Keep original attributes and ignore attributes

Legacy User · July 2008

Please add control whether the operators remove the original columns from the example set.

For example , in experiment ExampleSource-Normalization-PrincipalComponentGenerator, I would like to click some checkbox and see in the output all the columns:
original attributes, z-transformed attributes and PCs - all in one table.

Also, add an ability to mark a column "inactive" or "pass-thru", so that is shows in the example set, but is ignored by the operators, like the id type does now.

Thanks!

IngoRM · July 2008

Hi Victor,

thanks for sending in these suggestions. We intend to revise some of the preprocessing operators anyway to better support views and will have the "original attributes" request in mind for that.

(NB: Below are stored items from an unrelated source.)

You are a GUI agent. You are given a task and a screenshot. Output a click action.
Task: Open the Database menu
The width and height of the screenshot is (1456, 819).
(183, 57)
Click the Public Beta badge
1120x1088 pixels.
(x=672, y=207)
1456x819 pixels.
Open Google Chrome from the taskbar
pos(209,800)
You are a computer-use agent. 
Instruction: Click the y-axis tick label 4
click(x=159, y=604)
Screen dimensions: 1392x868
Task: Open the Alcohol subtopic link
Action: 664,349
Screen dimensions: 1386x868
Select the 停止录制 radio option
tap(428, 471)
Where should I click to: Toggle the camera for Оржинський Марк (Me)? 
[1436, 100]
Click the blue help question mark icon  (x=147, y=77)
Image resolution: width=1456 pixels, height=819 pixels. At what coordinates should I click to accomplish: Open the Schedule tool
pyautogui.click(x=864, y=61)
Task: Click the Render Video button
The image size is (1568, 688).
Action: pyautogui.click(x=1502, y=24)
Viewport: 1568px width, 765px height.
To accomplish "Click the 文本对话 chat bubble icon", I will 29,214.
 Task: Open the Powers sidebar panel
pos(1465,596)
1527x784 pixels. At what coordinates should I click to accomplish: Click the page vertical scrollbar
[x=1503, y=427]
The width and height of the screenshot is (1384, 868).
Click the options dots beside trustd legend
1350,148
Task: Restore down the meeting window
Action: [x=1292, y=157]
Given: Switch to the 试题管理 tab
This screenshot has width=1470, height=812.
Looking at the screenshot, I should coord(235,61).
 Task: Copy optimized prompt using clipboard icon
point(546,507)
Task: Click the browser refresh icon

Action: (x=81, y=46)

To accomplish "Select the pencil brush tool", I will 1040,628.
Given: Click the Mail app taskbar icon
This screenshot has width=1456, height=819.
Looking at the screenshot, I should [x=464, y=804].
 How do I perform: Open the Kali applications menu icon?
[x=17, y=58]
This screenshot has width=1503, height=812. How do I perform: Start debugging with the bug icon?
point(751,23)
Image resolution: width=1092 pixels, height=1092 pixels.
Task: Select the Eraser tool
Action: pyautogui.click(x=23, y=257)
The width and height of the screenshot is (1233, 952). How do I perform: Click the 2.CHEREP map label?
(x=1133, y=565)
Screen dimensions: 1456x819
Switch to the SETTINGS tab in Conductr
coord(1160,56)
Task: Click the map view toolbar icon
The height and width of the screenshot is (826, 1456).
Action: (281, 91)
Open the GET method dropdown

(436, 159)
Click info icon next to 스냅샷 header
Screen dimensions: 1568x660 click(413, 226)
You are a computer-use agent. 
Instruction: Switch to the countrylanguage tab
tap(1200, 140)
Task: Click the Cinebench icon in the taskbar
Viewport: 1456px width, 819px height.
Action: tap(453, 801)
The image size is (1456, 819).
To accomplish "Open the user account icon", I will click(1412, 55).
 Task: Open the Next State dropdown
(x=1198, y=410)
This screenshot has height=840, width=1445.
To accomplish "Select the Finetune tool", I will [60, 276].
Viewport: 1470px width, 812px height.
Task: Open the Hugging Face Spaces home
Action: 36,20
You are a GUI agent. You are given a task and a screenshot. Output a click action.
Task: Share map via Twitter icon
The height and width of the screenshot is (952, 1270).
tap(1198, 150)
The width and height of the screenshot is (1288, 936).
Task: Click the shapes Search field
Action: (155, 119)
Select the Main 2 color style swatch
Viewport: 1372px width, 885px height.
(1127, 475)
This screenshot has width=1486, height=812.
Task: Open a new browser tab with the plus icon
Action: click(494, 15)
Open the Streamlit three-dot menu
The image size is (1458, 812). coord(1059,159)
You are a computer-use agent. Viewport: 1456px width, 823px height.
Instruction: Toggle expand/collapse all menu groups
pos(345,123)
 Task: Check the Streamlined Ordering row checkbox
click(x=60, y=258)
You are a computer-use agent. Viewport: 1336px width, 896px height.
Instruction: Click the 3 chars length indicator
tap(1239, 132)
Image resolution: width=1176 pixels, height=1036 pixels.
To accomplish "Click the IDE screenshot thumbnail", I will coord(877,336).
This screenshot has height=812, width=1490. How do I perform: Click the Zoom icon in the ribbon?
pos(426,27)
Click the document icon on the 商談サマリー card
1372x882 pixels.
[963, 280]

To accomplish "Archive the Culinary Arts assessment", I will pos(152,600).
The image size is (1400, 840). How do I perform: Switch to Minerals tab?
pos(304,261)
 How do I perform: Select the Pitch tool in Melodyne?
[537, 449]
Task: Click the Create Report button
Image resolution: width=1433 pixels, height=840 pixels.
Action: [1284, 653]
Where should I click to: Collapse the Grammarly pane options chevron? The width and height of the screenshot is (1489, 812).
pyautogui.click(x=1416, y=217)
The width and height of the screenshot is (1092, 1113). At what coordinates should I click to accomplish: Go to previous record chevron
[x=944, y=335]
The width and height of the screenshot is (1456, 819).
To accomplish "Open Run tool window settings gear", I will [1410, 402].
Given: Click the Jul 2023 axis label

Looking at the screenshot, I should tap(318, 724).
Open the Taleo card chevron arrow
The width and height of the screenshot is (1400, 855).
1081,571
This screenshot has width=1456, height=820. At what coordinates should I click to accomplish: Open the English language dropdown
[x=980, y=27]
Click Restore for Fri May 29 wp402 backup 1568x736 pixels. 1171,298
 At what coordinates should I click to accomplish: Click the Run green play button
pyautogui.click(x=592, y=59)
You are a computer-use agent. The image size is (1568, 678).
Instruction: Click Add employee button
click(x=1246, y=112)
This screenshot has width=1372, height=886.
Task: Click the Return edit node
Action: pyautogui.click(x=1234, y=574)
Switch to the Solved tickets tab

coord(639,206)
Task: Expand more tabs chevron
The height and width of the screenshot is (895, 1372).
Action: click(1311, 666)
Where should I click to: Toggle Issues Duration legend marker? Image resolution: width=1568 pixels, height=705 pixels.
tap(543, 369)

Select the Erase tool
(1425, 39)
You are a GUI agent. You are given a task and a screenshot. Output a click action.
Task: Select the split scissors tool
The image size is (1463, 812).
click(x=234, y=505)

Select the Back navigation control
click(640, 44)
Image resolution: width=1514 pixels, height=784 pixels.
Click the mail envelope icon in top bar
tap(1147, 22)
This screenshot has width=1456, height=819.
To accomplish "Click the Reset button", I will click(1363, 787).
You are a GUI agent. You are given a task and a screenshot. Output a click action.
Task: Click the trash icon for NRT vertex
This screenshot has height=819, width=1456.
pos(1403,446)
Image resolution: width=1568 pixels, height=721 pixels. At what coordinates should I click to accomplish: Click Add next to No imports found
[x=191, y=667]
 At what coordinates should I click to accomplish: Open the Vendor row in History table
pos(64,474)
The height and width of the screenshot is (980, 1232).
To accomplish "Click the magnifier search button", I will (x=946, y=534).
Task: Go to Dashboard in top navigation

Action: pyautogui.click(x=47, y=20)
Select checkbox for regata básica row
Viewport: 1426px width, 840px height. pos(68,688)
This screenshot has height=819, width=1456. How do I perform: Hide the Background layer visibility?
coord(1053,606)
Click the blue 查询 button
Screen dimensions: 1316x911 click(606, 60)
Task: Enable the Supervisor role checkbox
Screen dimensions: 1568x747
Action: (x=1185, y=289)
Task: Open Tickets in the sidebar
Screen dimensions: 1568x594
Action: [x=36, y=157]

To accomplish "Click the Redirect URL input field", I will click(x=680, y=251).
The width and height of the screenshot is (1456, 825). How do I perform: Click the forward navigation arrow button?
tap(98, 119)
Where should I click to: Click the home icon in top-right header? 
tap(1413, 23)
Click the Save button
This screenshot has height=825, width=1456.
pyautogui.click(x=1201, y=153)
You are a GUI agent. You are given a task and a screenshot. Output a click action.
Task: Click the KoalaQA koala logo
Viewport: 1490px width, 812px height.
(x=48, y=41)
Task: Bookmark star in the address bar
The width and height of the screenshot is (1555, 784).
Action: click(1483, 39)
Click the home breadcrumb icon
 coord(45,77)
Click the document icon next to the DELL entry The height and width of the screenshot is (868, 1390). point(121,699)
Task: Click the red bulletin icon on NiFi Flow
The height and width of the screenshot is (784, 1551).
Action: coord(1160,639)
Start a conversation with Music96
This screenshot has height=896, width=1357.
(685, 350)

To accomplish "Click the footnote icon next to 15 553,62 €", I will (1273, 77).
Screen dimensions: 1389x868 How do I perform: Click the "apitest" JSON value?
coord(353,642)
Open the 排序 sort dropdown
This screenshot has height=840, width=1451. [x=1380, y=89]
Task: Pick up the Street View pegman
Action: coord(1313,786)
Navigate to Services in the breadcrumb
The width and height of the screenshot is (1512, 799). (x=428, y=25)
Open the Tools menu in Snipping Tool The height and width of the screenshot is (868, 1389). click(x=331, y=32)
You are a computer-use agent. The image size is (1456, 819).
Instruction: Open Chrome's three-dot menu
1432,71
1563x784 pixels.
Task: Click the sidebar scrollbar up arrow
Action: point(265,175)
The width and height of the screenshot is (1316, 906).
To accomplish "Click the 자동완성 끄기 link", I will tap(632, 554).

For example , in experiment ExampleSource-Normalization-PrincipalComponentGenerator, I would like to click some checkbox and see in the output all the columns:
original attributes, z-transformed attributes and PCs - all in one table.

Of course, you could achieve this by first multiplying the data set, materializing the copy, applying the preprocessing and joining them back. Here is the basic idea:


<operator name="Root" class="Process" expanded="yes">
    <operator name="ExampleSetGenerator" class="ExampleSetGenerator">
        <parameter key="target_function"	value="sum classification"/>
    </operator>
    <operator name="IdTagging" class="IdTagging">
    </operator>
    <operator name="IOMultiplier" class="IOMultiplier">
        <parameter key="io_object"	value="ExampleSet"/>
    </operator>
    <operator name="MaterializeDataInMemory" class="MaterializeDataInMemory">
    </operator>
    <operator name="Normalization" class="Normalization">
    </operator>
    <operator name="ExampleSetJoin" class="ExampleSetJoin">
        <parameter key="remove_double_attributes"	value="false"/>
    </operator>
</operator>

Of course, a simple parameter would be much easier

Also, add an ability to mark a column "inactive" or "pass-thru", so that is shows in the example set, but is ignored by the operators, like the id type does now.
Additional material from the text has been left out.